Effective Dynamics of Open Quantum Systems: Stochastic vs Unitary Models

[A. Neumaier]

Why do classical objects such as cats or pointers have approximately definite positions (and approximately definite momenta, etc.)?

This is answered by the law of large numbers and statistical mechanics. It is very well-known that the standard deviations of all macroscopic variables of interest in physics scale like $O(N^{-1/2})$, where $N$ is the conserved number of particles involved, and the mean number if there is no conservation. Metastability answers why in the case of a binary measurement one of these actually comes out.

All of this is completely unrelated to MWI.

 

[stevendaryl]

This is answered by the law of large numbers and statistical mechanics. It is very well-known that the standard deviations of all macroscopic variables of interest in physics scale like $O(N^{-1/2})$, where $N$ is the conserved number of particles involved, and the mean number if there is no conservation. Metastability answers why in the case of a binary measurement one of these actually comes out.

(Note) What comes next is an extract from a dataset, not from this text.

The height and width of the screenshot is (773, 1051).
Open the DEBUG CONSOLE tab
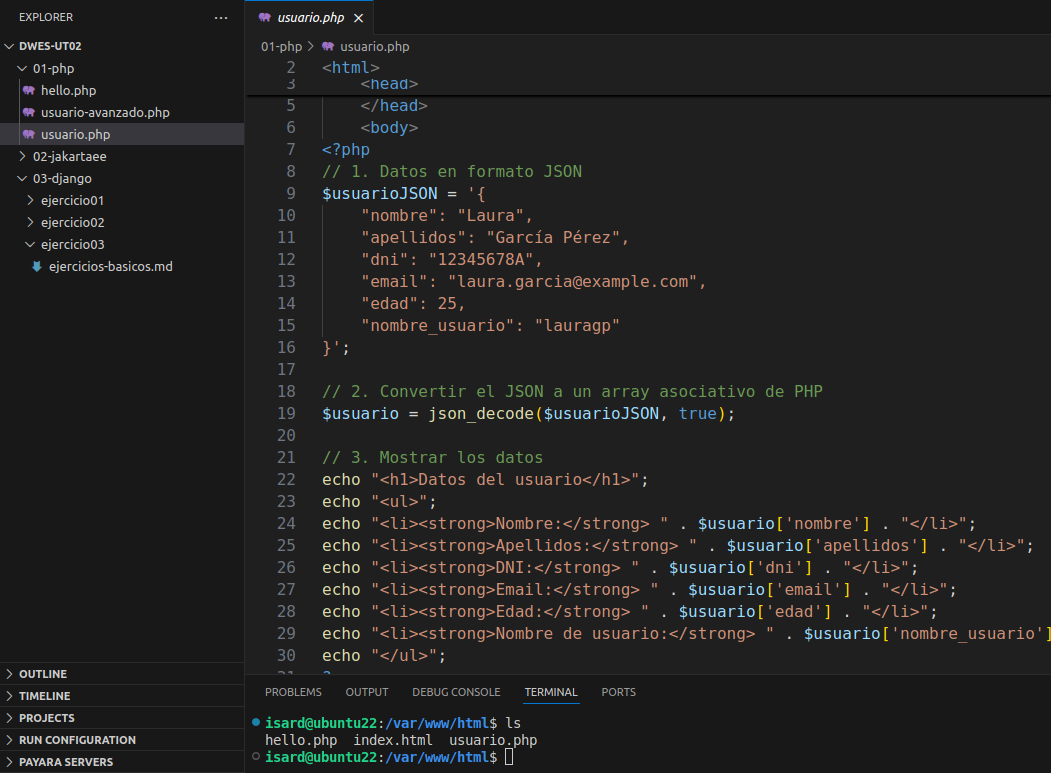tap(456, 691)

All of this is completely unrelated to MWI.

No, I think you're completely wrong about both paragraphs above. Metastability has nothing to do with it. [edit] I shouldn't say nothing, but it doesn't explain definite outcomes. I think you're completely wrong about this.

 

[stevendaryl]

No, I think you're completely wrong about both paragraphs above. Metastability has nothing to do with it. [edit] I shouldn't say nothing, but it doesn't explain definite outcomes. I think you're completely wrong about this.

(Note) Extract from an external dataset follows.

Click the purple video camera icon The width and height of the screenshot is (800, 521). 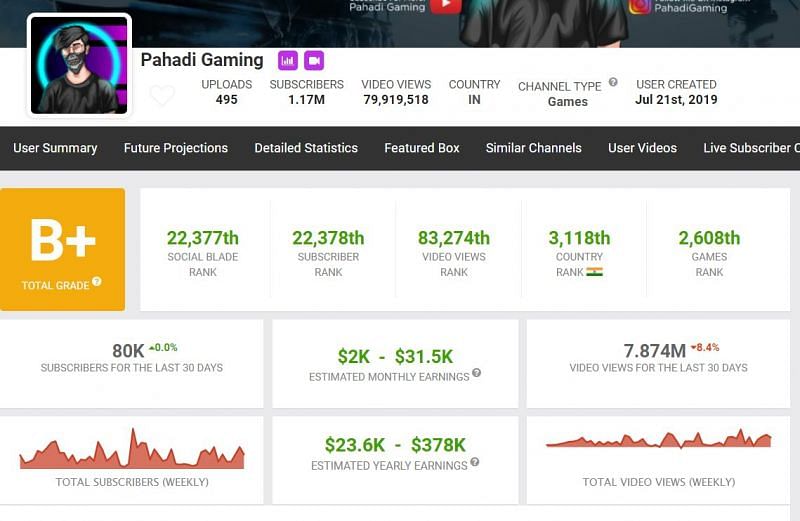coord(314,60)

An example of a metastable system might be a lattice of 1000 magnetic dipoles. They tend to line up; the state with all dipoles pointing in the same direction is lower energy than the state with them pointing in different directions. So if you start with an unmagnetized state (the dipoles pointing in all sorts of different directions), then a small perturbation will likely result in most dipoles pointing in the same direction. But that does not mean that you can't have a superposition of one state with all dipoles pointing up, and another state with all dipoles pointing down. If you started in such a superposition, it would not ever evolve into a state with all pointing one way, or all pointing the other way. If the initial state is symmetric under parity, then the final state will be.

I know what you're going to say: Couple it to an environment--a thermal bath of some sort. But I think that that would not make any difference. The same argument holds: If the thermal bath + lattice is initially symmetric under parity, then it will never evolve into a state that is not symmetric. It will never evolve into a state with a nonzero magnetic moment. Metastability just does not explain definite outcomes.

 

[A. Neumaier]

I think you're completely wrong about this.

I cannot argue about your subjective beliefs.

But what I stated is the reason why practitioners of QM don't feel a need to investigate the foundations of quantum mechanics, except in as far as there are challenging experiments to perform. It is very clear to them that statistical mechanics explains the gradual emergence of classicality, due to the law of large numbers to an ever increasing accuracy as the object size grows, and that the quantum dynamics morphs as gradually to classical dynamics. There are even all sorts of intermediate stages modeled by quantum-classical dynamics, used a lot in situations where the quantum regime is important for some degrees of freedom but not for others. Thus there is a continuum from the fully quantum to the fully classical, and the only role of observers is to select from this spectrum the model that is most tractable computationally given a desired resolution.

A measurement problem arises only if one ignores all this and insists on the rigid, far too idealized framework in which quantum mechanics was introduced historically and is typically introduced in textbooks.

 

[Mentz114]

An example of a metastable system might be a lattice of 1000 magnetic dipoles. They tend to line up; the state with all dipoles pointing in the same direction is lower energy than the state with them pointing in different directions. So if you start with an unmagnetized state (the dipoles pointing in all sorts of different directions), then a small perturbation will likely result in most dipoles pointing in the same direction. But that does not mean that you can't have a superposition of one state with all dipoles pointing up, and another state with all dipoles pointing down. If you started in such a superposition, it would not ever evolve into a state with all pointing one way, or all pointing the other way. If the initial state is symmetric under parity, then the final state will be.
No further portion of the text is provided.